1930's Bealian DOUBLE FEATURE:

3:00 pm

Blonde Venus

Dir. Josef von Sternberg (1932) 93 min.

Credited with making a star out of Marlene Dietrich, Josef von Sternberg's Blonde Venus is one of seven filmic collaborations between Sternberg and Dietrich. With his signature use of lighting and soft lens, Sternberg manages to glamorize  Dietrich-his muse-and Cary Grant in this trip across Depression America. Notable is a scene of Dietrich singing "Hot Voodoo" in a gorilla suit. 

 

5:00 pm

Imitation of Life

Dir. John M. Stahl (1934) 111 min.

Based on Fannie Hurst's 1933 novel of the same name, John Stahl's film version casts Claudette Colbert as the widowed Bea Pullman, who becomes  businesswoman extraordinaire with the assistance of her black friend Delilah (Louise Beavers). From The New York Times, which called it "the most shameless tearjerker of the Fall," and wrote, "The stentorian sobbing of the ladies in the Roxy mezzanine yesterday seemed to suggest that it held a vast appeal for the matinee trade as well as for Miss Hurst's large and commercially attractive public. On the whole the audience seemed to find it a gripping and powerful if slightly diffuse drama which discussed the mother love question, the race question, the business woman question, the mother and daughter question and the love renunciation question." Warren Williams and Rochelle Hudson also star in the film.

 

7:30 pm

Dir.
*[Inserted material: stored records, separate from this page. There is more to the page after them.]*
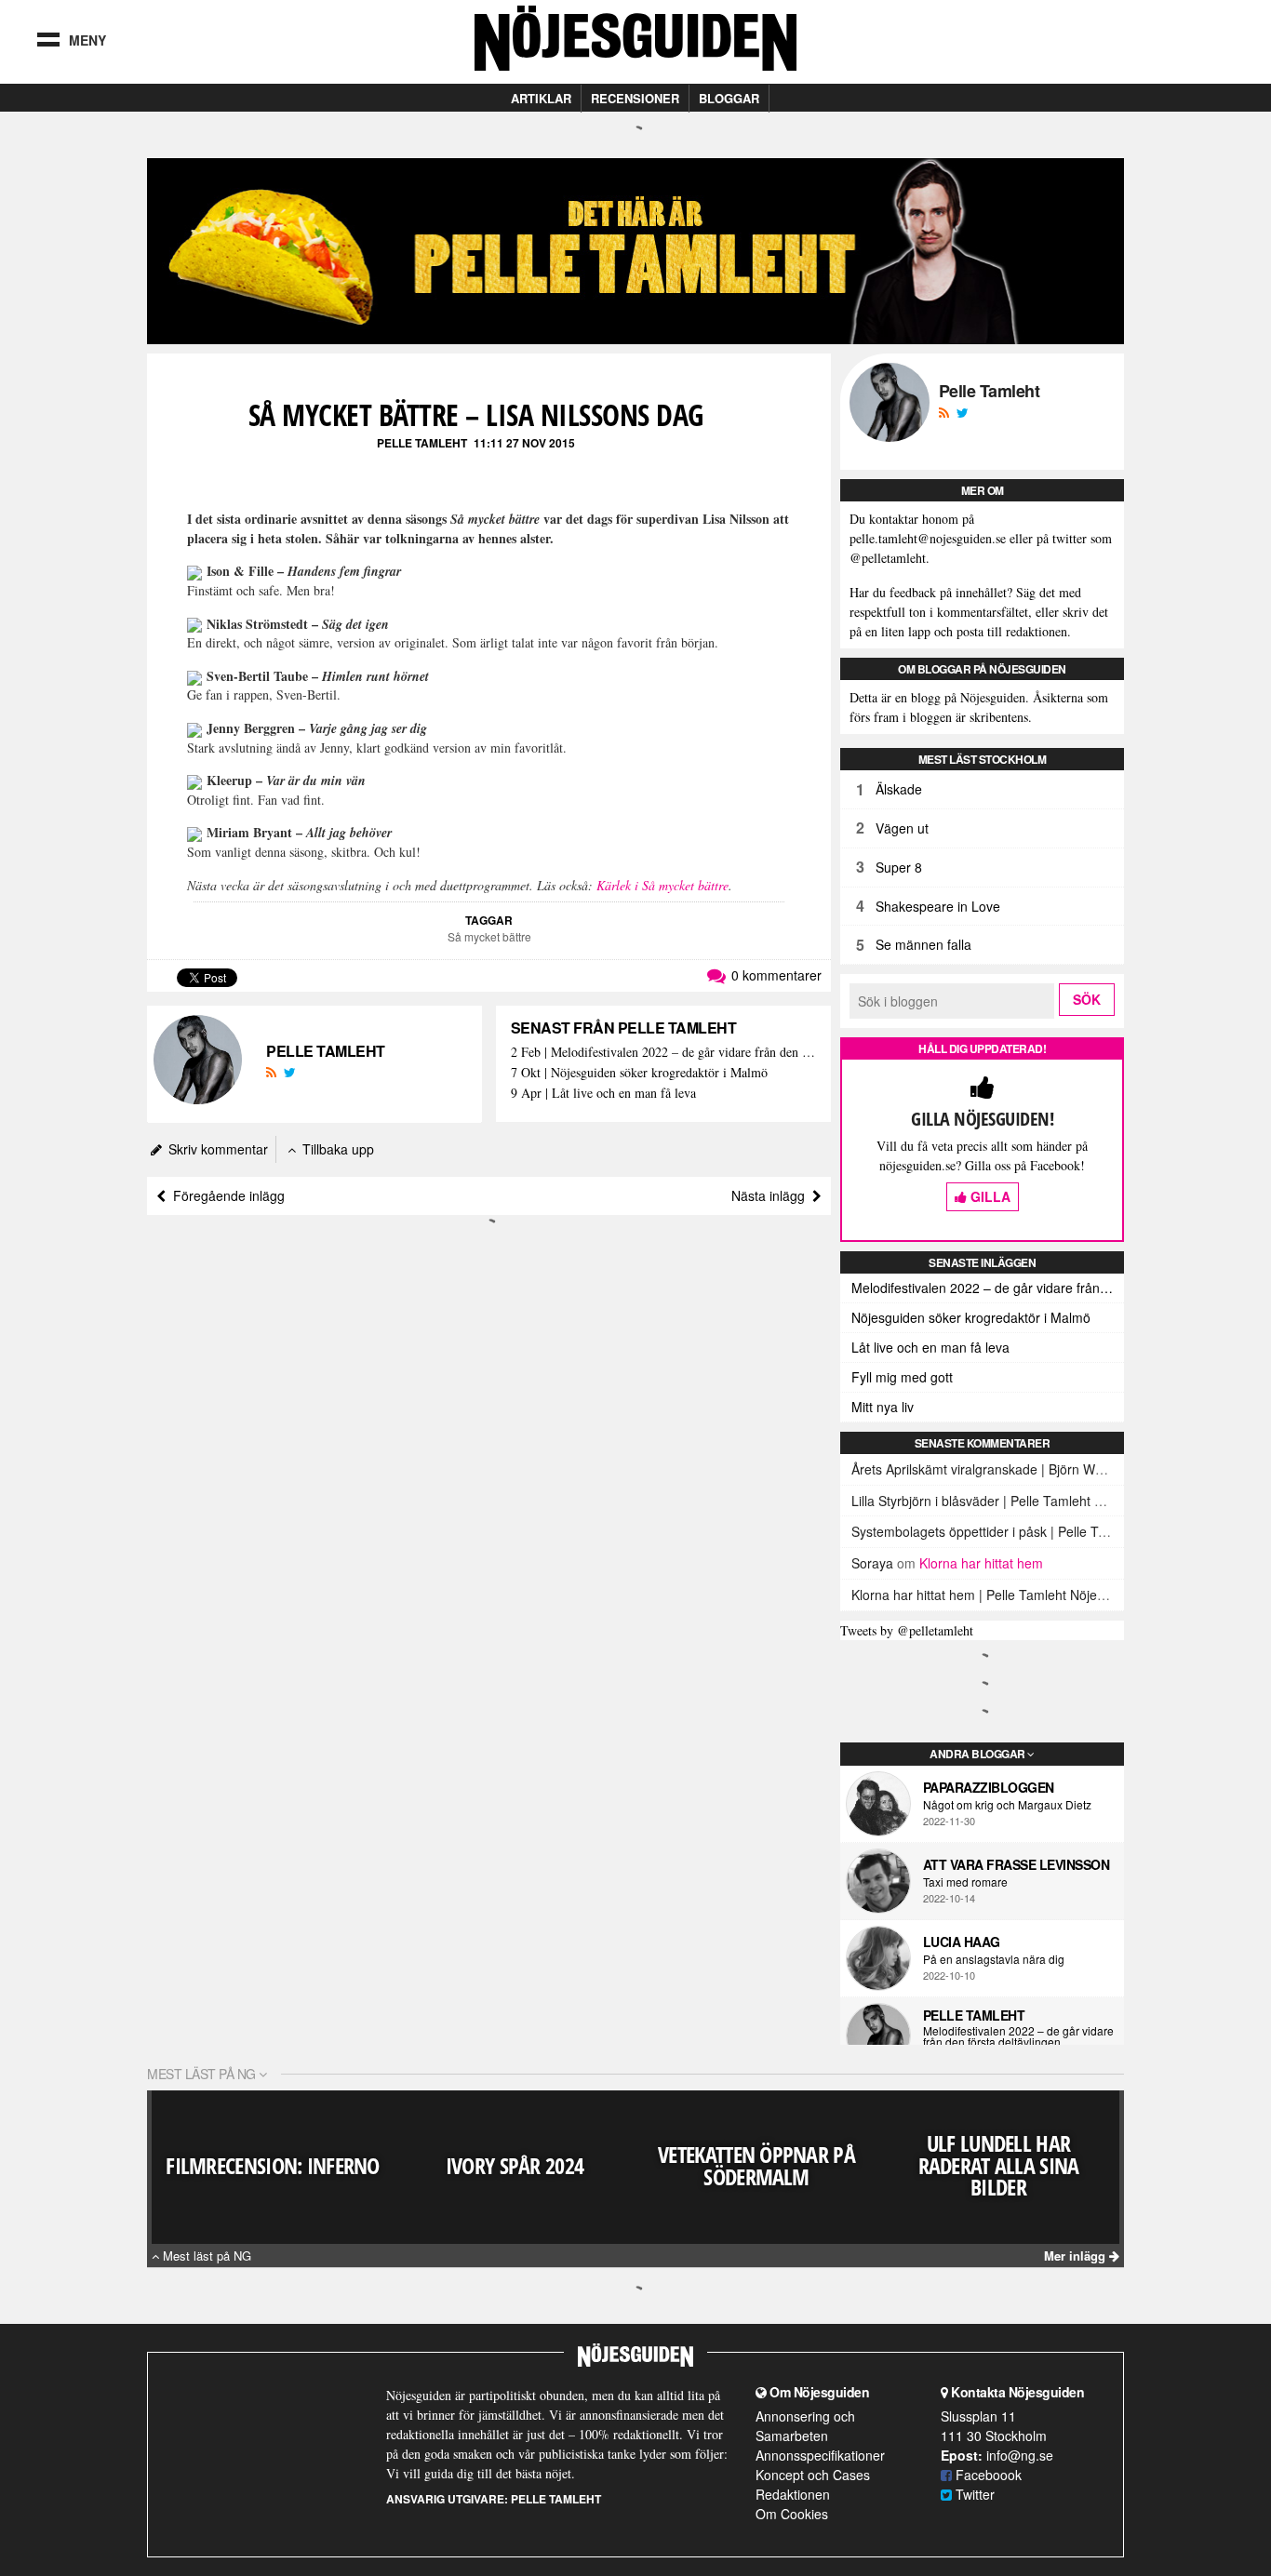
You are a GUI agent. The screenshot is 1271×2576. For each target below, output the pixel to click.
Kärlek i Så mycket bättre (662, 885)
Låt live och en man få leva (930, 1347)
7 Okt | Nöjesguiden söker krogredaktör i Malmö (639, 1073)
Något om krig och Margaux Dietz (1007, 1804)
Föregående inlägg (225, 1195)
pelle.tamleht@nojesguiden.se (928, 538)
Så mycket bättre (489, 936)
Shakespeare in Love (938, 906)
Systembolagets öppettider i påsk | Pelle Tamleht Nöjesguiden (1033, 1531)
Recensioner (635, 98)
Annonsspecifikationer (820, 2455)
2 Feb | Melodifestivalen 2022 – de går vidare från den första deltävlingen (663, 1053)
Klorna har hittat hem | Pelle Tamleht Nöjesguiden (997, 1594)
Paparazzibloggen (988, 1787)
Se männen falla (923, 944)
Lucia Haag (961, 1941)
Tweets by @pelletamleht (906, 1630)
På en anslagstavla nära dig (993, 1959)
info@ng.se (1019, 2455)
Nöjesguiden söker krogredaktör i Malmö (970, 1317)
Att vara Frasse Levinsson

Robert Drew (1960) 60 min. 

Shot by Richard Leacock and Albert Maysles and edited by D.A. Pennebaker, Primary is considered a milestone in the direct cinema movement in America and a harbinger of the contemporary video reporting that would come. With their use of mobile cameras and light equipment, Leacock and Maysleswere able to achieve a level of intimacy with the film's  subjects unseen in earlier documentaries, often burdened by the big apparatus of film. The film covers the 1960 Wisconsin Primary election between John F. Kennedy and Hubert Humphrey for the Democratic Party nomination for President, with stunning black and white close-ups of both candidates on the road while campaigning, which speak for themselves.